_Exercise prompt_: Every line from the one with "Instruction: Click the 报价类型 column header" through the last line below should be repeated exactly; pictures stay out of the copy.

_Extracted data_:

━━━

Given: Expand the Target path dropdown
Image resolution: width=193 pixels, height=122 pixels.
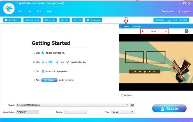Looking at the screenshot, I should (127, 105).
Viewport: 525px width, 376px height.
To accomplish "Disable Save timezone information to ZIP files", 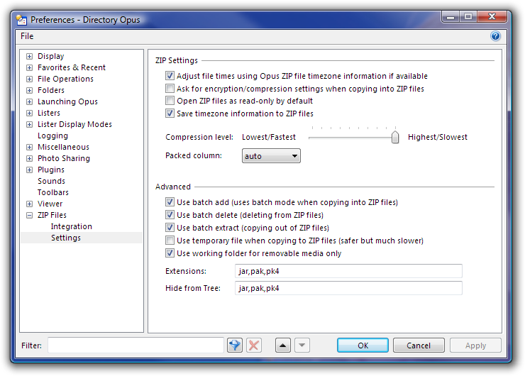I will pos(170,114).
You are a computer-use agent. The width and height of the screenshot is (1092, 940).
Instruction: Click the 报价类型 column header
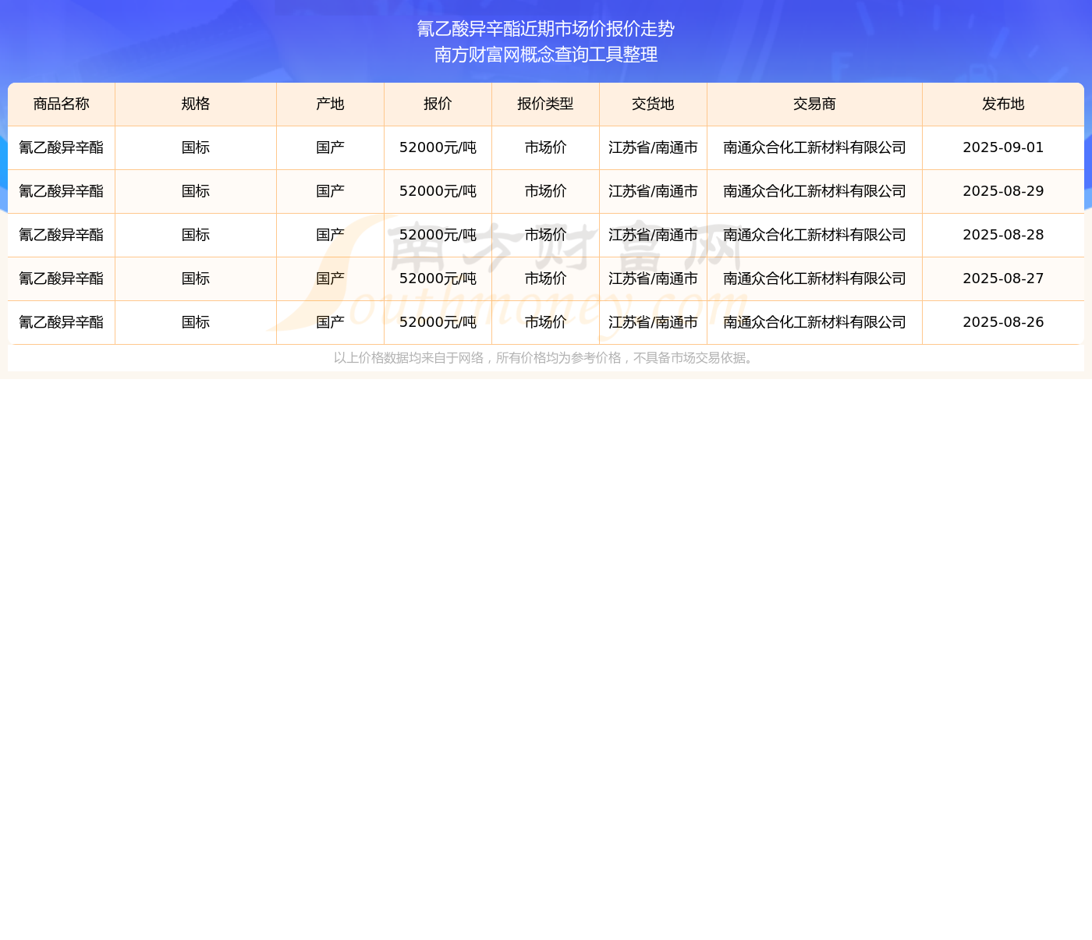coord(545,105)
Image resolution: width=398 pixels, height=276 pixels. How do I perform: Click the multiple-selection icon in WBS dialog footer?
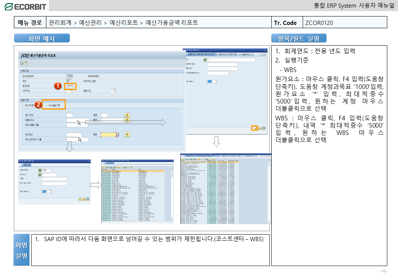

━━━

_Response to this exercise_:
Instruction: Click the 报价类型 column header
coord(545,105)
Image resolution: width=398 pixels, height=276 pixels. How do I perform: Click the multiple-selection icon in WBS dialog footer?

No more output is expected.